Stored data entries

———

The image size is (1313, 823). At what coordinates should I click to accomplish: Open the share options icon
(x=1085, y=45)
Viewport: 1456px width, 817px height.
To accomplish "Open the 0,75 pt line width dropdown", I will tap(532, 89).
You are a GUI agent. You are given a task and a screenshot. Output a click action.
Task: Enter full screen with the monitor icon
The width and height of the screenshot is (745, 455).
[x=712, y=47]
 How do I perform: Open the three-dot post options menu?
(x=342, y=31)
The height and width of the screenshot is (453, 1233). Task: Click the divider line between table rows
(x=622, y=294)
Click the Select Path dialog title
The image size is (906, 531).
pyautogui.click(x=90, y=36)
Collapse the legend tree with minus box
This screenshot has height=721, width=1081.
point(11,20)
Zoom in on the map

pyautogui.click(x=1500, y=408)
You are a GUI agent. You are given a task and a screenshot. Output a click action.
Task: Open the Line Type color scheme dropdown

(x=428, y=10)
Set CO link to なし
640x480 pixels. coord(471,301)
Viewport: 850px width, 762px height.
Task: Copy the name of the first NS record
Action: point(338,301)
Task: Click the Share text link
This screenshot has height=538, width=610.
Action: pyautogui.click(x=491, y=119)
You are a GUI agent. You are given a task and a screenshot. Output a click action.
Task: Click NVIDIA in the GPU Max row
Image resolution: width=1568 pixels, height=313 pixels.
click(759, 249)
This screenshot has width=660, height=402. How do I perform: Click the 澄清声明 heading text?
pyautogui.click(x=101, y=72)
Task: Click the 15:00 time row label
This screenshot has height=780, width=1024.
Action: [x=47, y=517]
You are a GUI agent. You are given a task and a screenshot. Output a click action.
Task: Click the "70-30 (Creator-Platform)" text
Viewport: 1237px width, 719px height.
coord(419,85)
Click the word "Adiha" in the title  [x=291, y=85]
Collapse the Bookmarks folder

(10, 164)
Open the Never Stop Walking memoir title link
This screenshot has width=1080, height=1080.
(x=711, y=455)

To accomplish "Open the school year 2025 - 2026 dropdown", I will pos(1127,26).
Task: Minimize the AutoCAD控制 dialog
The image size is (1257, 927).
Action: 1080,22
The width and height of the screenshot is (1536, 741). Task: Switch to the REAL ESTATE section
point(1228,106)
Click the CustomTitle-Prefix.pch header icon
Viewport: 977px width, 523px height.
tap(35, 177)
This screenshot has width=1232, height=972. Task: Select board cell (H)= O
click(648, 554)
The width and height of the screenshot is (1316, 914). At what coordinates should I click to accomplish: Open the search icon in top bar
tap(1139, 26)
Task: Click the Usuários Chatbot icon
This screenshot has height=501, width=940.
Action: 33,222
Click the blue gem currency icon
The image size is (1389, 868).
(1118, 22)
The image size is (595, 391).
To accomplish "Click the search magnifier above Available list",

———

=== What to do ===
Within the data above, the lines from the one with "Task: Click NVIDIA in the GPU Max row" to the one with "Click the word" must be repeated exactly; no other line belongs in the answer.

=== Output for this task ===
Task: Click NVIDIA in the GPU Max row
Image resolution: width=1568 pixels, height=313 pixels.
click(759, 249)
This screenshot has width=660, height=402. How do I perform: Click the 澄清声明 heading text?
pyautogui.click(x=101, y=72)
Task: Click the 15:00 time row label
This screenshot has height=780, width=1024.
Action: [x=47, y=517]
You are a GUI agent. You are given a task and a screenshot. Output a click action.
Task: Click the "70-30 (Creator-Platform)" text
Viewport: 1237px width, 719px height.
coord(419,85)
Click the word "Adiha" in the title  [x=291, y=85]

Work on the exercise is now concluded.